Митяй не обратил внимания, что Катя идет в совпартшколу в неурочное время. Он отчаянно махнул рукой, заторопился и стал сбивчиво просить Катю писать ему почаще, на его письма отвечать сразу, не откладывая, а в случае чего-нибудь такого — ну, она же понимает! — немедленно телеграфировать ему. Катя пообещала и писать и телеграфировать, покраснела от его поцелуя при людях и ушла.
Обратно, в общежитие, она бежала, не обходя луж, не видя их, а когда вошла на монастырский двор, на колокольне ударил большой колокол. Тяжкие, но звонкие удары кругло покатились вниз, обрушились на Катю, оглушили и смяли ее. Качнувшись, она в изнеможении прислонилась к мокрой стене колокольни. Она задыхалась от горя и летела в черную глубину такого отчаяния, когда кажется, что все рухнуло, что нельзя больше жить. А тягостные удары мрачно гудящей меди продолжали мучительно-гнетуще падать на ее голову.
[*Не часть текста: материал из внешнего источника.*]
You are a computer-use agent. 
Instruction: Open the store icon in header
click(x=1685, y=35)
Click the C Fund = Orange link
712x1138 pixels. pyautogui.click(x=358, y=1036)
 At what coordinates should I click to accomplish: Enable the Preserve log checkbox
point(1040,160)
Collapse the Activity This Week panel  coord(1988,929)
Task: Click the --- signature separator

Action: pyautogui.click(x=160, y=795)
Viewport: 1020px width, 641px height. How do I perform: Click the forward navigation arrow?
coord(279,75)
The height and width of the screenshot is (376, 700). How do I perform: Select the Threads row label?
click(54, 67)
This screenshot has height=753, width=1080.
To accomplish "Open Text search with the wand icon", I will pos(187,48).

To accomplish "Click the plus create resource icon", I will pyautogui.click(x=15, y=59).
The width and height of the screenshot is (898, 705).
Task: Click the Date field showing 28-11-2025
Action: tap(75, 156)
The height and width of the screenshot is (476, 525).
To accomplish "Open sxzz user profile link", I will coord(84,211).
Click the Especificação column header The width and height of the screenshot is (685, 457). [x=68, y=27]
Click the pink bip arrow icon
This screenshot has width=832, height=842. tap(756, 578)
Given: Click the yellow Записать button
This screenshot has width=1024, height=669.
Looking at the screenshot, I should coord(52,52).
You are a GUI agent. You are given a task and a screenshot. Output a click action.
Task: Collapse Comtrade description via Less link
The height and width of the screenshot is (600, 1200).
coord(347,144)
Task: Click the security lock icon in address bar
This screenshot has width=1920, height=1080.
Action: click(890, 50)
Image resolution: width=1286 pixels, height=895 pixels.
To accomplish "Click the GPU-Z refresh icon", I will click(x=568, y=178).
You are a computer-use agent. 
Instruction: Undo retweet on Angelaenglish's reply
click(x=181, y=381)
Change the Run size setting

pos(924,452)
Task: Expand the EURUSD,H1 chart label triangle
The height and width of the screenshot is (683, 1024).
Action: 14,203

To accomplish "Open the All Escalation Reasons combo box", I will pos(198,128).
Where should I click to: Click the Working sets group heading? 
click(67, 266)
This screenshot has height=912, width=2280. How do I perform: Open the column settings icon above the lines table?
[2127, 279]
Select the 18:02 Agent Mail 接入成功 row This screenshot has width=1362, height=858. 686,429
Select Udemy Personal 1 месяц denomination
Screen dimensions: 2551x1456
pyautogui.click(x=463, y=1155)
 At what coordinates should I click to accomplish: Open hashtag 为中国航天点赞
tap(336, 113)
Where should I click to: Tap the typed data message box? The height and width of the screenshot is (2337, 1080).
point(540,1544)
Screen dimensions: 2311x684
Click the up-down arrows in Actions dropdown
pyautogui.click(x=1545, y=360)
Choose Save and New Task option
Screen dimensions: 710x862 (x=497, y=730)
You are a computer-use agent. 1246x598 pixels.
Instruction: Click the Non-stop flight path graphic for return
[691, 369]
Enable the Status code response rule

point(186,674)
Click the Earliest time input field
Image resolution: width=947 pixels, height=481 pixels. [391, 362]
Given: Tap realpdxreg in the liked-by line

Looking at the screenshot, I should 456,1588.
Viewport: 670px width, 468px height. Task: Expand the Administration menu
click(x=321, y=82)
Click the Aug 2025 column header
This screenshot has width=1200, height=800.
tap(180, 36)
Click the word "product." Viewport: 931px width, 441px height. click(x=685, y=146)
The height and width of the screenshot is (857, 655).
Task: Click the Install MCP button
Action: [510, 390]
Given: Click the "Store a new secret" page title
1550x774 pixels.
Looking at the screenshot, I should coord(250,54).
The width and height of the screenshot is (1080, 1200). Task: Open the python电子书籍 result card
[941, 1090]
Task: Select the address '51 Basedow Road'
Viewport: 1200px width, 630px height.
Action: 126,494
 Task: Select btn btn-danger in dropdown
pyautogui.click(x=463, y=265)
Катя оттолкнулась от стены и оглянулась, почувствовав, что сзади кто-то стоит. Стояла женщина, не старая, но с темным и сухим, словно окостеневшим, лицом, с синими тенями под большими печальными глазами. По черной длиннополой одежде Катя узнала монахиню.
— У тебя горе, доченька? — тихо спросила монахиня.
Катя молчала, исподлобья глядя на нее. А монашка закачала головой, зашелестела сочувственным шепотом:
— Молоденькая какая, а, гляди-ко, повстречалась уже с горем. Мир-то, он лукавый и горький.
Темно-коричневые, безжизненно тонкие ее губы ласково, жалеюще улыбнулись.
— Пойдем со мной, доченька. Я помолюсь за тебя. И сама ты помолишься. Ан, глядь, угодник и снимет с тебя горе твое, — положила монахиня на голову Кати легкую, пахнущую ладаном и свечной гарью руку.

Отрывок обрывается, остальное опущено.